Concerning sorcery, the Torah warns:
“When you come into the land that God is giving you, do not learn to do the repulsive practices of those nations.” (Deut. 18:9)
What are these “repulsive practices”? The Torah enumerates divination, witchcraft, incantations, communicating with the dead, and so on. These forms of sorcery were an integral part of the idolatrous culture of the Canaanites.
Yet the Sages read this verse with care. The Torah text does not say, “Do not learn their repulsive practices,” but “Do not learn to do them.” Study — with the intent of practicing sorcery — is forbidden. But one is permitted to study witchcraft “in order to understand and judge,” i.e., to correctly determine who is a sorcerer and should be punished accordingly (Shabbat 75a).

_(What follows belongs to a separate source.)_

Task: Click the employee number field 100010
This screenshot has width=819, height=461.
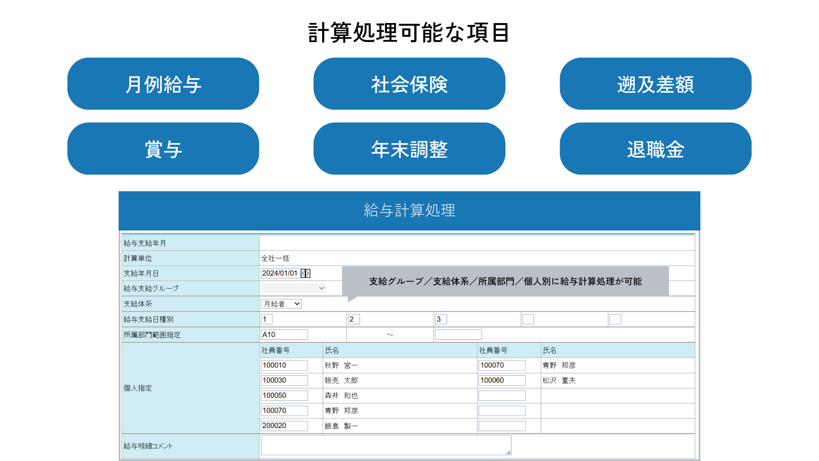Action: click(284, 365)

However, the Torah’s sanction to acquire theoretical knowledge of sorcery is not a blanket authorization. The Talmud contrasts the sorcerer with a far worse category: the Gidufi. A Gidufi is a fervent believer in idolatry who constantly proselytizes for his idol worship. “One who learns even one thing from a Gidufi is punishable by death.” Unlike the sorcerer, this fanatical heretic has nothing to teach us.
Why is the idolatrous Gidufi so much worse than the sorcerer?
Rav Kook explained that the sorcerer’s motivation is an attempt to reconcile the fundamental conflict between the animalistic and Divine aspects of the human soul. The sorcerer’s solution to this constant struggle is to suppress the Divine nature of the soul. This frees the base instincts to rule over the individual, and society in general.
The means and techniques by which the sorcerer achieves his goal are complex. Some aspects of his knowledge may also be utilized for the good. Recognition of evil means awareness of the negative side of creation, which can grant deeper understanding of the positive side.
The sorcerer gains his knowledge by focusing his mental powers on the essence of evil. But the idolatrous Gidufi is much worse. His methods do not reveal any hidden knowledge, not even with regard to the realm of evil. The Gidufi simply rejects good and truth. He offers us no new understanding. His path is based on stubbornness, to fill the heart with doubts and intoxication.
Deeper awareness of evil, of hidden aspirations to promote evil in the world, entails spiritual dangers. But it has the potential to prepare the soul, and all of society, to define and refine evil, and to purify it from its baseness.